Requirements:
A: Using the Firefly Aerospace interview, decide whether each statement agrees with it, answering yes or no and quoting the words that settle it: (i) Markusic received his PhD from Princeton University in 2002. (ii) Markusic founded Firefly Aerospace in January 2016. (iii) The payload capability of "Alpha" was later expanded to 1,000 kg.
B: According to the Firefly Aerospace interview, in which city was the company's Research and Development Center created?
C: List every organization that the Firefly Aerospace interview says Markusic worked for before he founded Firefly Aerospace.

Text segment:
Tom Markusic, CEO of Firefly Aerospace
We are moving faster than any space company that ever moved in history
13.03.2019 16:45

Tom Markusic was born and raised in Ohio, North-Eastern U.S. In 2002, he acquired his PhD degree in Mechanical and Aerospace Engineering of the Princeton University. In 1996-2001, he served as a propulsion research engineer in the United States Air Force. From 2001 to 2006, he helped launch SpaceX with Elon Musk, working as a director of the company’s Texas Test Site. Over the next few years, from 2011 to 2013, he also worked in two other giants of private space exploration - Blue Origin and Virgin Galactic.

In January 2014, he founded his own company, Firefly Aerospace, and set ambitious goals of developing light rockets able to deploy up to 400 kg payload to the lower Earth orbit. Some 150 staff were hired and the work to create the first rocket, “Alpha,” soon kicked off. Firefly has become one of three companies to win NASA contracts for smalsat deployment. However, any business goes through its ups and downs, and especially the risky one such as aerospace engineering. In late September 2016, the company announced it furloughs all employees because of losing an unnamed investor. It has been a difficult time in which almost all the work has been suspended. However, already in 2017 one of investors, Noosphere Ventures of Ukrainian businessman Max Polyakov, agreed to invest in Firefly. Soon the work on “Alpha” resumed, its characteristics expanded till 1,000 kg payload capability and the company started to aggressively move towards the first goal: launching “Alpha” already in December 2019. Since then except for the office in Austin (Texas, USA), a Research and Development Center was created in Dnipro, Ukraine, hired staff. Today it designs and develops parts of “Alpha.”

On the day of the rocket’s successful first stage engine test, we sit down in a tent in Texan steppe just a hundred meters away from the test site to talk about plans, anxiety, Max and Tom connection, Ukraine-U.S. cooperation, historic times in space exploration and Firefly’s role in it.


Question: From what I saw while being here, the work is in full swing which is really exciting. If you compare it to the previous periods, what do you feel now as you go towards the launch in December?

Answer: I think earlier, a couple of years ago, we were just trying to prove that we were able to build technology, we can build rocket engines, we can build parts of rockets. Now it’s very different. I feel the pressure to actually launch to the space. So people believe we can build the technology, but people don’t necessarily believe we can get it all together and go to space. So that’s the next challenge. That’s a different pressure I feel. It’s always a lot of pressure. But this is a different type of pressure. Also I now spend much more time on technology and testing things, not as much in business development and financing that I spent on before. Principally because the goal is to get to space as soon as possible.

Q: Would you say there’s more anxiety before the launch when you’re a boss rather than an engineer?

A: I think the more ownership you have the more anxiety is there. By ownership I don’t mean how many company shares you own, but as much - how many you personally, spiritually invested in the project. I think there will be a lot of nerves. For me now just getting to that point would be just absolutely extraordinary. So if we have an Alpha rocket that is qualified on the launchpad, I can tell you, most of my anxiety is gone. Of course, I’ll have the launch jitters and things, but we would’ve been very successful just to get to that point. So whatever happens after that, I’ll sigh.

[Data listing]
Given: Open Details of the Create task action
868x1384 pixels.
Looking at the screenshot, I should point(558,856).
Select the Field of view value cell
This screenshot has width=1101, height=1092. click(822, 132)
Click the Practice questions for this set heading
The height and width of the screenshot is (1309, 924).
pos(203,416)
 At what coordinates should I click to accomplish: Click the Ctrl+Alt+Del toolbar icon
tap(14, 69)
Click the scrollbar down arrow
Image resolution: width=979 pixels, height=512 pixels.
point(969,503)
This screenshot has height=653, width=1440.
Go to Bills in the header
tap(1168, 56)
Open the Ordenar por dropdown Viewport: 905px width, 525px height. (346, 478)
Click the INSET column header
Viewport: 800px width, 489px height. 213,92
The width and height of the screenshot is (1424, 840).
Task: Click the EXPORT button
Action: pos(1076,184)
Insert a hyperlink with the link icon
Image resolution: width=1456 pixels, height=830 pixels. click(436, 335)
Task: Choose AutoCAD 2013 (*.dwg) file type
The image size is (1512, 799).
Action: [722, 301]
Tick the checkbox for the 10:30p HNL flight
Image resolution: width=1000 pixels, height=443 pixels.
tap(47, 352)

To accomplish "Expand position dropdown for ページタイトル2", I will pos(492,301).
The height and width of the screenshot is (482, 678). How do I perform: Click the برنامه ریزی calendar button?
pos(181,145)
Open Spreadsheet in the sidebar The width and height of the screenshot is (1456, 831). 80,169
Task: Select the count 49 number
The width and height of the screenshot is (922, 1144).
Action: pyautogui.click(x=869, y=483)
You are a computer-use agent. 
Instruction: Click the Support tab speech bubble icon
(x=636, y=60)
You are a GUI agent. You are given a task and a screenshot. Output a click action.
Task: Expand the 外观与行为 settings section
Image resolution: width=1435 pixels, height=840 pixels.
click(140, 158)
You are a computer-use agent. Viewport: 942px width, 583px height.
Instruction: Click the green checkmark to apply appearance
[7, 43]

Answers below:
A:
(i) Yes: "In 2002, he acquired his PhD degree in Mechanical and Aerospace Engineering of the Princeton University."
(ii) No: "In January 2014, he founded his own company, Firefly Aerospace"
(iii) Yes: "its characteristics expanded till 1,000 kg payload capability"

B: Dnipro, Ukraine.

C:
United States Air Force
SpaceX
Blue Origin
Virgin Galactic